Problema dato —
Riscrivi tutte le voci seguenti e sostituisci "Where should I click to" con "Where do I click to", senza cambiare nient'altro.

Voci mostrate —
################

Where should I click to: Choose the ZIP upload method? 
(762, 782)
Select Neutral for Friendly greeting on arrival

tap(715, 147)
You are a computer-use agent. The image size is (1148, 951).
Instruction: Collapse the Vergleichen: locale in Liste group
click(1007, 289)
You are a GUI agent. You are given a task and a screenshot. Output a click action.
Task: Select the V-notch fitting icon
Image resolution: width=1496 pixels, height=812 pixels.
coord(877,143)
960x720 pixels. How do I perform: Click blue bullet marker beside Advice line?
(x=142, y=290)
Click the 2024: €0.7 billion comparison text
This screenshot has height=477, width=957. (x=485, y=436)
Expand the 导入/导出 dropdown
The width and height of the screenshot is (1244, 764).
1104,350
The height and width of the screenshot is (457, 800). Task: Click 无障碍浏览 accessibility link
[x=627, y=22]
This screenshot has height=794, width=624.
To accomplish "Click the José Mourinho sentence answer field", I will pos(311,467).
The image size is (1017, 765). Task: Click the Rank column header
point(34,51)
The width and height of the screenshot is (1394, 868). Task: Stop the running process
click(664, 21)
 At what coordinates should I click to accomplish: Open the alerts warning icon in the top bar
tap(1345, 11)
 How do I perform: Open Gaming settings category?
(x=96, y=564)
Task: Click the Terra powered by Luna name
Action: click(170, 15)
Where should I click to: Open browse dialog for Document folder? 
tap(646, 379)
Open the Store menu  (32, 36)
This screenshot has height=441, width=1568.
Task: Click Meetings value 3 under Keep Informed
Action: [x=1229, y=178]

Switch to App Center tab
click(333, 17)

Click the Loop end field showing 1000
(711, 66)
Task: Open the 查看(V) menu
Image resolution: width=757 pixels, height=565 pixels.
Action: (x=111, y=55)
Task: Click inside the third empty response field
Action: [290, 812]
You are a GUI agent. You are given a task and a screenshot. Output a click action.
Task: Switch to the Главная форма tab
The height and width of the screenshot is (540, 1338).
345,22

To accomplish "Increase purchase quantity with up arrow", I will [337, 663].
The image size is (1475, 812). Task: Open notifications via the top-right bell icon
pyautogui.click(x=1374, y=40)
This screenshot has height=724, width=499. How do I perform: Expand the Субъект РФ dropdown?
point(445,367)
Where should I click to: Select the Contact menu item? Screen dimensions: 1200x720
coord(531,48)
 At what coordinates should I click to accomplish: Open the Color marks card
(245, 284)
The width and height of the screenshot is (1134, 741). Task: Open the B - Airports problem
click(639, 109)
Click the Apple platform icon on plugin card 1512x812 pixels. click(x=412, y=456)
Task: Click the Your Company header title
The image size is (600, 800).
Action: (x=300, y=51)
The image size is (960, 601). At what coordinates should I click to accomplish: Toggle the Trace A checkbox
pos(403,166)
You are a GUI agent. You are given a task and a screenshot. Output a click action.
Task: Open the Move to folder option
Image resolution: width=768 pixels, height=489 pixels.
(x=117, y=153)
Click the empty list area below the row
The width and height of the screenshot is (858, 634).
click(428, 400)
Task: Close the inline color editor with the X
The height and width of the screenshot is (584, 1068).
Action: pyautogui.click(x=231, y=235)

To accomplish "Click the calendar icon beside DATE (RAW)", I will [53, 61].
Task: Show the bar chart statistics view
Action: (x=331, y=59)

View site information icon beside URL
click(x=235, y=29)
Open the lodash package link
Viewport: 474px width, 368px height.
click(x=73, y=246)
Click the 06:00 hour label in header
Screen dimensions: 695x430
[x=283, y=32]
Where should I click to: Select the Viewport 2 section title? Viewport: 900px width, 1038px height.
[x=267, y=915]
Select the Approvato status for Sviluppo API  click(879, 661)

################

Risposta —
Where do I click to: Choose the ZIP upload method? 
(762, 782)
Select Neutral for Friendly greeting on arrival

tap(715, 147)
You are a computer-use agent. The image size is (1148, 951).
Instruction: Collapse the Vergleichen: locale in Liste group
click(1007, 289)
You are a GUI agent. You are given a task and a screenshot. Output a click action.
Task: Select the V-notch fitting icon
Image resolution: width=1496 pixels, height=812 pixels.
coord(877,143)
960x720 pixels. How do I perform: Click blue bullet marker beside Advice line?
(x=142, y=290)
Click the 2024: €0.7 billion comparison text
This screenshot has height=477, width=957. (x=485, y=436)
Expand the 导入/导出 dropdown
The width and height of the screenshot is (1244, 764).
1104,350
The height and width of the screenshot is (457, 800). Task: Click 无障碍浏览 accessibility link
[x=627, y=22]
This screenshot has height=794, width=624.
To accomplish "Click the José Mourinho sentence answer field", I will pos(311,467).
The image size is (1017, 765). Task: Click the Rank column header
point(34,51)
The width and height of the screenshot is (1394, 868). Task: Stop the running process
click(664, 21)
 At what coordinates should I click to accomplish: Open the alerts warning icon in the top bar
tap(1345, 11)
 How do I perform: Open Gaming settings category?
(x=96, y=564)
Task: Click the Terra powered by Luna name
Action: click(170, 15)
Where do I click to: Open browse dialog for Document folder? 
tap(646, 379)
Open the Store menu  (32, 36)
This screenshot has height=441, width=1568.
Task: Click Meetings value 3 under Keep Informed
Action: [x=1229, y=178]

Switch to App Center tab
click(333, 17)

Click the Loop end field showing 1000
(711, 66)
Task: Open the 查看(V) menu
Image resolution: width=757 pixels, height=565 pixels.
Action: (x=111, y=55)
Task: Click inside the third empty response field
Action: [290, 812]
You are a GUI agent. You are given a task and a screenshot. Output a click action.
Task: Switch to the Главная форма tab
The height and width of the screenshot is (540, 1338).
345,22

To accomplish "Increase purchase quantity with up arrow", I will [337, 663].
The image size is (1475, 812). Task: Open notifications via the top-right bell icon
pyautogui.click(x=1374, y=40)
This screenshot has height=724, width=499. How do I perform: Expand the Субъект РФ dropdown?
point(445,367)
Where do I click to: Select the Contact menu item? Screen dimensions: 1200x720
coord(531,48)
 At what coordinates should I click to accomplish: Open the Color marks card
(245, 284)
The width and height of the screenshot is (1134, 741). Task: Open the B - Airports problem
click(639, 109)
Click the Apple platform icon on plugin card 1512x812 pixels. click(x=412, y=456)
Task: Click the Your Company header title
The image size is (600, 800).
Action: (x=300, y=51)
The image size is (960, 601). At what coordinates should I click to accomplish: Toggle the Trace A checkbox
pos(403,166)
You are a GUI agent. You are given a task and a screenshot. Output a click action.
Task: Open the Move to folder option
Image resolution: width=768 pixels, height=489 pixels.
(x=117, y=153)
Click the empty list area below the row
The width and height of the screenshot is (858, 634).
click(428, 400)
Task: Close the inline color editor with the X
The height and width of the screenshot is (584, 1068).
Action: pyautogui.click(x=231, y=235)

To accomplish "Click the calendar icon beside DATE (RAW)", I will [53, 61].
Task: Show the bar chart statistics view
Action: (x=331, y=59)

View site information icon beside URL
click(x=235, y=29)
Open the lodash package link
Viewport: 474px width, 368px height.
click(x=73, y=246)
Click the 06:00 hour label in header
Screen dimensions: 695x430
[x=283, y=32]
Where do I click to: Select the Viewport 2 section title? Viewport: 900px width, 1038px height.
[x=267, y=915]
Select the Approvato status for Sviluppo API  click(879, 661)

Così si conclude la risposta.